I wouldn’t use an IRC channel or an unmoderated mailing list or discussion board as the primary means of community support & participation. Ubuntu Linux, for example, lists their IRC channels first for support, when their (moderated) forums are much more recommendable to those looking for help.
So just to speculate, what are some features that might help a site from becoming exclusionist, elitist, or the like? Perhaps things like:
- Have a clear mission or purpose that is beneficial to the community. Define what the community is for, not what it is against.
- Make some things more transient. Blog posts, for example, fade away from rss readers after a while.

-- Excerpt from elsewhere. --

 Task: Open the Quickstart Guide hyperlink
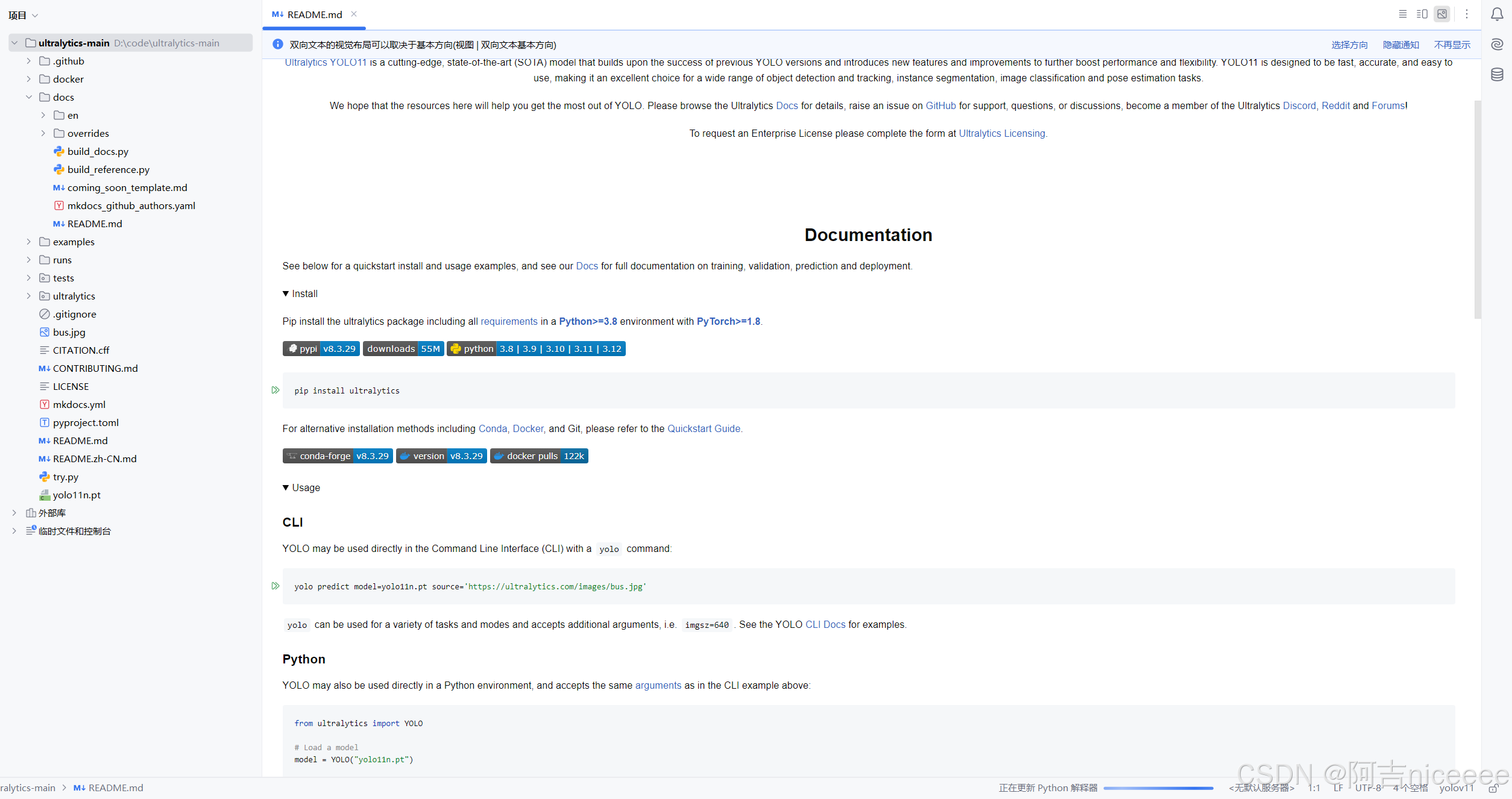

- Make community processes transparent. That’s what got Wikipedia into trouble in this latest controversy.
- Diminish the importance of rankings or ratings, or at least disconnect them from people involved in the community and contributing the content. I’m not a big fan of “user stats” on various forums and sites like reddit or digg, although I suppose it does stimulate the amount of content submitted, which may be more important and useful when getting a community off the ground. It depends if you value quantity over quality.
- Allow individuals to make a contribution that won’t be trampled on. Good examples include some blogs or forums or for example Yahoo Answers, and again you can let it quickly fade away if need be (unlike with USENET groups or mailing lists). Questions more than 10-15 minutes old on Yahoo Answers pretty much disappear off the front page of each section.
- Most popular online social sites allow complete anonymity, but a lot of the time it is the fuel for what makes the communities bad, as well.
There are some middle ground strategies, like allowing anonymous contributions from people with verified identifies (such as pseudonymous contributions to the Chronicle of Higher Education, or the Second Life virtual world which requires registering with a credit card first). The Citizendium wiki is trying the experiment of requiring everyone to use real identities, and furthermore, while anyone can contribute to the wiki, only real-world experts can approve or certify articles as being accurate. Wikipedia suffered (and suffers) from this problem as well. See for example the Essjay controversy from earlier this year. Wikipedia is also constantly vandalized by anonymous individuals. Citizendium, in contrast, hasn’t had any vandalism problems. Perhaps not coincidentally, even “Jimbo” Wales, head of Wikipedia, uses the term troll.